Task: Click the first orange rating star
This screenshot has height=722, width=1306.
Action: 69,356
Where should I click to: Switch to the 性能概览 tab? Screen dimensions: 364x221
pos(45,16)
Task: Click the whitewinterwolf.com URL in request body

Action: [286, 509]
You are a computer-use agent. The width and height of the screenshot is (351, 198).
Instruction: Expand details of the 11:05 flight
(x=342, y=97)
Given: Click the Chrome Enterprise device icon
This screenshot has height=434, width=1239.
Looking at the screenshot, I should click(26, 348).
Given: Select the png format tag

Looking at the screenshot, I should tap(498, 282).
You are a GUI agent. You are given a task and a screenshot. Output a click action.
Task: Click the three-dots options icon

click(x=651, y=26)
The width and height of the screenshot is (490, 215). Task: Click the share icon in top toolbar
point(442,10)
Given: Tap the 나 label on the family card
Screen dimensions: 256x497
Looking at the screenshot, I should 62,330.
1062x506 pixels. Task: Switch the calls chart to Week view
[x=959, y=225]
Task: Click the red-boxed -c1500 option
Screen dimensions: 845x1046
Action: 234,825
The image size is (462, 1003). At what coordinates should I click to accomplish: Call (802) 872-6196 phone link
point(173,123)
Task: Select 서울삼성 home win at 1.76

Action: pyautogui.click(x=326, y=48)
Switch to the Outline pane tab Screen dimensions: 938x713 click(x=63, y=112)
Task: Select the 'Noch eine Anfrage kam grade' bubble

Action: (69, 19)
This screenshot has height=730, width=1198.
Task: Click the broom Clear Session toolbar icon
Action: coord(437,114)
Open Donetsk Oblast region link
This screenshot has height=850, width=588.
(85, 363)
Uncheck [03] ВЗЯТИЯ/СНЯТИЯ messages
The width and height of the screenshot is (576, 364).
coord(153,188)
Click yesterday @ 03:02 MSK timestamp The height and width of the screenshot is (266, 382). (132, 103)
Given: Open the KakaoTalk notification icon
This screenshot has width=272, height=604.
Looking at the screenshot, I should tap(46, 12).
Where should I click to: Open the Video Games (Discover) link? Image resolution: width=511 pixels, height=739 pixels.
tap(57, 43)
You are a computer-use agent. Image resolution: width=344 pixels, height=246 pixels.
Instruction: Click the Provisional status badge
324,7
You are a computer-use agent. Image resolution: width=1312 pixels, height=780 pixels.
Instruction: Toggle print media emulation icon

══════════════════════════════

> [What to work on]
Lay out as a numbered list, omitting blank lines, the rows from the start through the line containing "(x=342, y=97)".

> [Final result]
1. Task: Click the first orange rating star
2. This screenshot has height=722, width=1306.
3. Action: 69,356
4. Where should I click to: Switch to the 性能概览 tab? Screen dimensions: 364x221
5. pos(45,16)
6. Task: Click the whitewinterwolf.com URL in request body
7. Action: [286, 509]
8. You are a computer-use agent. The width and height of the screenshot is (351, 198).
9. Instruction: Expand details of the 11:05 flight
10. (x=342, y=97)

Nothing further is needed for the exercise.